O projeto populista

O grande obstáculo no caminho dos populistas tem sido Angela Merkel

Populistas do mundo, uni-vos! A voz do pregador Matteo Salvini fez transbordar os corações de demagogia com a sua visão para uma «aliança internacional populista». Os populistas europeus estão confiantes e unidos. 
Desenhou-se uma coligação populista que junta a Liga (italiana), parte do grupo de Visegrado (Polónia, República Checa e Hungria), o chanceler austríaco Sebastian Kurz e, do outro lado do Atlântico, Donald Trump. 

Simon Serfaty, um analista político, dizia que os sistemas de governo evoluíram de cidades Estado para Estados nação, e destes para Estados membros. A ambição populista é reverter a cadeia. Querem renacionalizar a política. 

Saber como lá chegam implica que se saiba de onde vêm. O ‘establishment’ partidário tende a olhar para os populismos como produtos de contexto, sem enraizamento político ou institucional de longo prazo. Isto é um erro. A progressão populista não se explica só, nem principalmente, pela estagnação da economia nem pela ameaça dos migrantes. Trump conquistou o poder numa América que Obama deixou na rota do pleno emprego. O nacional populista Jaroslaw Kaczynski comanda uma Polónia que tem cavalgado taxas de crescimento potentes e que não sabe o que é acolher imigrantes. Em Itália, onde as duas maiores crises europeias (a da moeda única e a dos refugiados) se cruzam com nepotismo, clientelismo e corrupção endémica, o populismo é um fenómeno com pelo menos 30 anos. 

As principais válvulas do motor populista são a identidade e a cultura. Para os populistas, os partidos do regime deixaram de defender o interesse nacional e utilizam o Estado como veículo de perpetuação de poder. Eles, as elites, fazem parte de uma vanguarda que ama a Humanidade, como os refugiados ou os ativistas da identidade de género, mas desprezam o povo alienando-o no seu próprio país. A ordem liberal internacional é uma construção corrupta de elites, inimigas do povo a quem os populistas dão voz. 

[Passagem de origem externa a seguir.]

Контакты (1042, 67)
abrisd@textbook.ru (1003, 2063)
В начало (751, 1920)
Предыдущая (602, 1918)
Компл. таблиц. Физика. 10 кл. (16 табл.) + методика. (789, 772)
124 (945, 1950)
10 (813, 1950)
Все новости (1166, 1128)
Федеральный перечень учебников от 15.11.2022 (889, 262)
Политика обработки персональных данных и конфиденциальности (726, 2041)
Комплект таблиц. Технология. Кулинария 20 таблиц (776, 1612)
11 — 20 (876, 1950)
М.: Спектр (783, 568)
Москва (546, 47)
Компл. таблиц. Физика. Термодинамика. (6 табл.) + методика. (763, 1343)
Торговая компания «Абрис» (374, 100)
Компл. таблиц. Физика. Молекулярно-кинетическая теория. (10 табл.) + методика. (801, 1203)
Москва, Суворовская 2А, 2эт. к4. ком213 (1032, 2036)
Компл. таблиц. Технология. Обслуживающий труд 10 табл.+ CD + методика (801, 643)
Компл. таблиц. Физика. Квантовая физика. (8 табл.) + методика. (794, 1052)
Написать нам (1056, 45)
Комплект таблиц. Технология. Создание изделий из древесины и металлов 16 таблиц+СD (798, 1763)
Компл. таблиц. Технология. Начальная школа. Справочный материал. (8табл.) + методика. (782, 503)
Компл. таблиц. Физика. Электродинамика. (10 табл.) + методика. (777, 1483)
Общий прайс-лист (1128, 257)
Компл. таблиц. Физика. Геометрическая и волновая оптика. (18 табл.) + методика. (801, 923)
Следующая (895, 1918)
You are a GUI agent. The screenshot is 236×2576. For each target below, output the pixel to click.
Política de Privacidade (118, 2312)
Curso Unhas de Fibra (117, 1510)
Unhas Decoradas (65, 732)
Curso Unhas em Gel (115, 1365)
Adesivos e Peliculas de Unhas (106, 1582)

Este é o quadro conceptual em que os populistas operam. Como toda a visão precisa de política para se realizar, o projeto de renacionalização do eixo populista está montado em cima de objetivos concretos. Eles querem provar, ainda que com motivações diferentes, o falhanço do cosmopolitismo supranacional. Como se viu na caótica reunião do G7, como se vê na pulverização da UE e como se irá perceber com o desenrolar de uma guerra comercial que vai deixar a OMC de rastos, o desmantelamento das instituições multilaterais está em curso. (Veremos ainda como decorre a cimeira da NATO no fim do mês). Os pilares da paz e da prosperidade globais no pós-1945 estão em erosão acelerada.    

O grande obstáculo no caminho dos populistas tem sido Angela Merkel. A chanceler alemã é para muitos a primeira linha de defesa dos valores ocidentais. A líder do bloco das democracias liberais. Fragilizá-la, derrotá-la, tirá-la de cena é um objetivo comum aos populistas. Kurz adora incursões na política doméstica alemã para descredibilizar a chanceler. As lideranças húngara, polaca e italiana não perdem uma oportunidade para testar a vontade do governo alemão na Europa. E Donald Trump, na sua visionária diplomacia transacional, olha para Merkel como a encarnação de todos os demónios. Seja nas tarifas sobre os carros alemães, seja no embaixador que colocou em Berlim ou na carta que lançou a cimeira da NATO – «o continuo desinvestimento alemão na defesa compromete a segurança da Aliança e valida a posição de outros membros que vêm na Alemanha um exemplo» – confirma-se que Washington tem Merkel mais na conta de adversária do que aliada.  A Europa enfrenta uma ameaça existencial. Parar o projeto populista implica que os governos europeus desafiem a história e se unam sob uma consentida e necessária liderança da Alemanha.